Information supplied below:
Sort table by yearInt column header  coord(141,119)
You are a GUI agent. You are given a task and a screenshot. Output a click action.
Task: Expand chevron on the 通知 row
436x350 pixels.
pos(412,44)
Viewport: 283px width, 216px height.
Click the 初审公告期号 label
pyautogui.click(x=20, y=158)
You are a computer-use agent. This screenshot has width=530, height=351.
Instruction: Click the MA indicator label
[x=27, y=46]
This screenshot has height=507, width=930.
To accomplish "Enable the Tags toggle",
End of Information supplied.
Information supplied below:
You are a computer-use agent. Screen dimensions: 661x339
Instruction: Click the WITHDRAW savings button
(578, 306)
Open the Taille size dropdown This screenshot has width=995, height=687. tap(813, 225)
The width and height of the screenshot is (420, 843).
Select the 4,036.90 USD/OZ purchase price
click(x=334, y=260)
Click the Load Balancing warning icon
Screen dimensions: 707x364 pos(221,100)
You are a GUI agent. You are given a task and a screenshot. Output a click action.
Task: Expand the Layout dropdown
End of Information supplied.
» What to do: In the entries above, find the line with "Select the 4,036.90 USD/OZ purchase price" and the line with "Task: Expand the Layout dropdown", then restate word for word both of them and every line between, with nothing more.

» Exercise answer:
Select the 4,036.90 USD/OZ purchase price
click(x=334, y=260)
Click the Load Balancing warning icon
Screen dimensions: 707x364 pos(221,100)
You are a GUI agent. You are given a task and a screenshot. Output a click action.
Task: Expand the Layout dropdown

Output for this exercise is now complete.